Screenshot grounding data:

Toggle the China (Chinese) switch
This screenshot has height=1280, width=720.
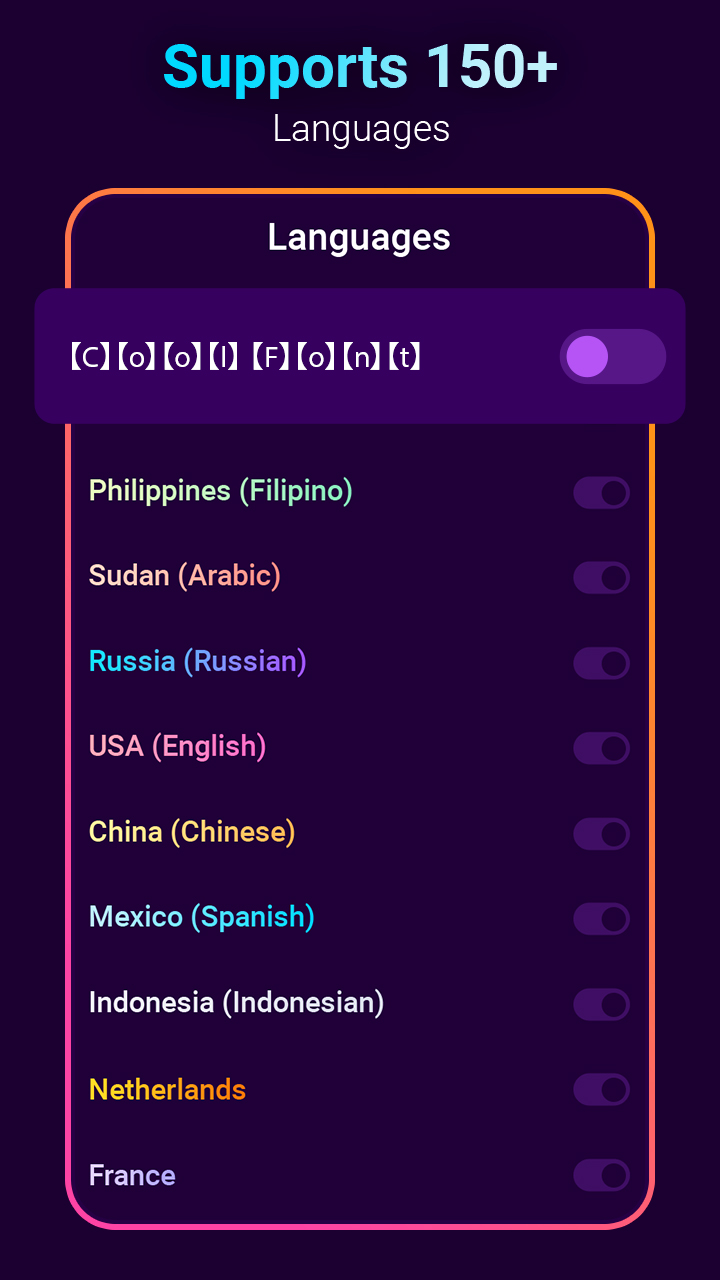pyautogui.click(x=601, y=833)
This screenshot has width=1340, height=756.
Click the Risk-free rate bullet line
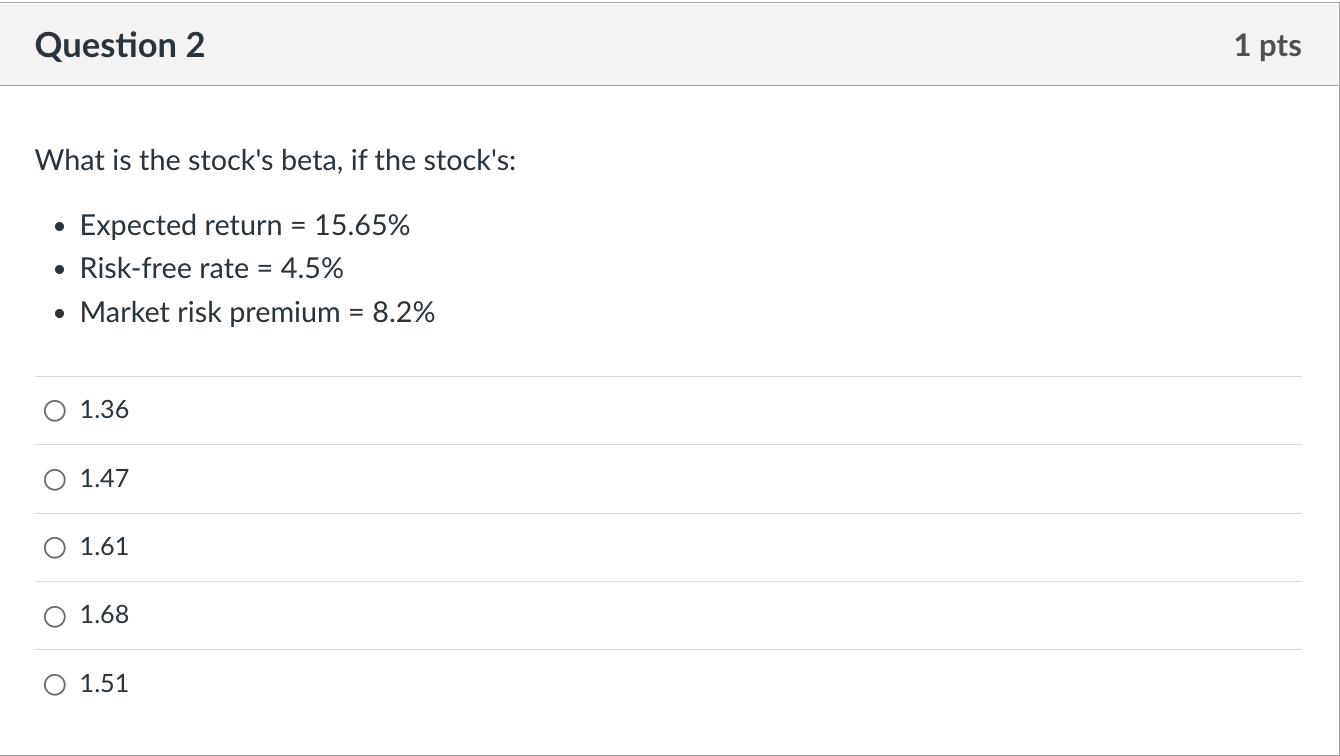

* Work order
Write out, word for word, the line containing "This screenshot has width=1340, height=756." and each line after it to the end of the data, and nothing more. Drop the pictures.

* Output for this exercise
This screenshot has width=1340, height=756.
Click the Risk-free rate bullet line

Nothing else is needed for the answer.